WHAT THE TASK REQUIRES —
Output exactly the lines below, starting with the line that has "The width and" and going on through the line that has "Task: Click the", both included, and no other lines.

MATERIAL SHOWN —
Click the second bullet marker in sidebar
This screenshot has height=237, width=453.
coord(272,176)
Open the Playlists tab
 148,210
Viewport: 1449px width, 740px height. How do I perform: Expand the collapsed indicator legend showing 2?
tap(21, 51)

--

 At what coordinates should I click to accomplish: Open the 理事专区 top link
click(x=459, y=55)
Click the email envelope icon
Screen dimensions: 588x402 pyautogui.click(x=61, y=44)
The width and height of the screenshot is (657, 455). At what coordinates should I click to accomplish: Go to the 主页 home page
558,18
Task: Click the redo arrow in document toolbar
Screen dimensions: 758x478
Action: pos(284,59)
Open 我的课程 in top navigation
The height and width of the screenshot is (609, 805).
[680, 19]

---

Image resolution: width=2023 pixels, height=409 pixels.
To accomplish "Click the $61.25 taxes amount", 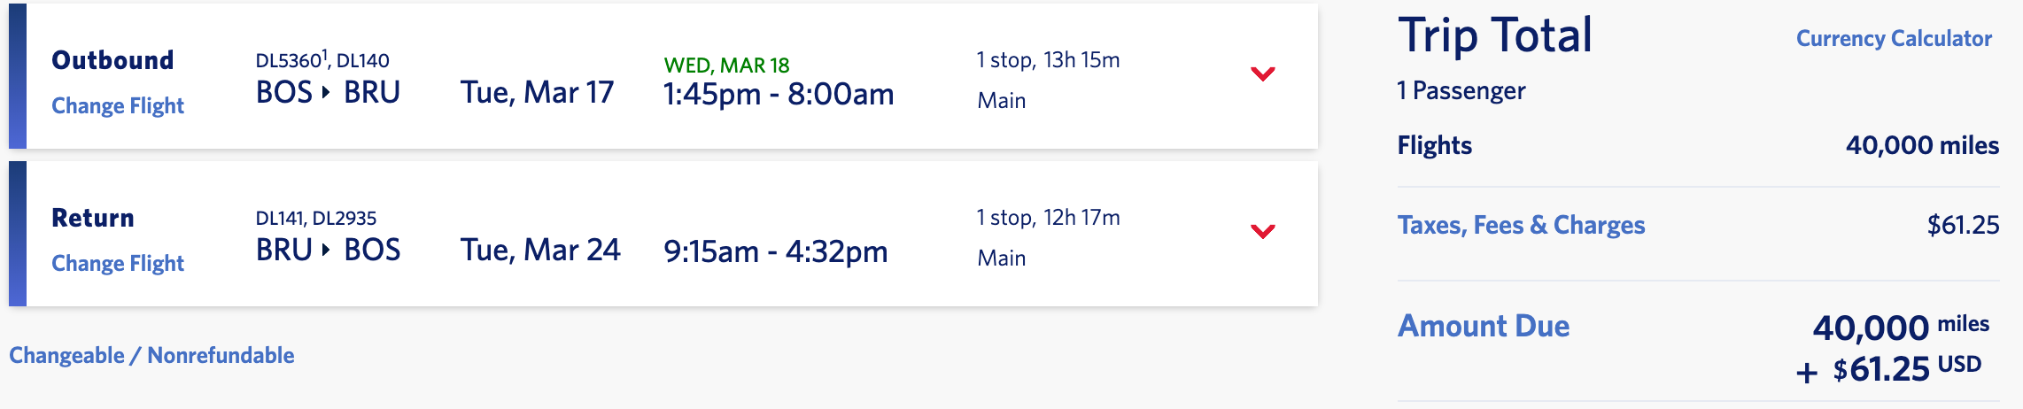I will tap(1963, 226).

REPLY TO THE EXERCISE —
The width and height of the screenshot is (657, 455). At what coordinates should I click to accomplish: Go to the 主页 home page
558,18
Task: Click the redo arrow in document toolbar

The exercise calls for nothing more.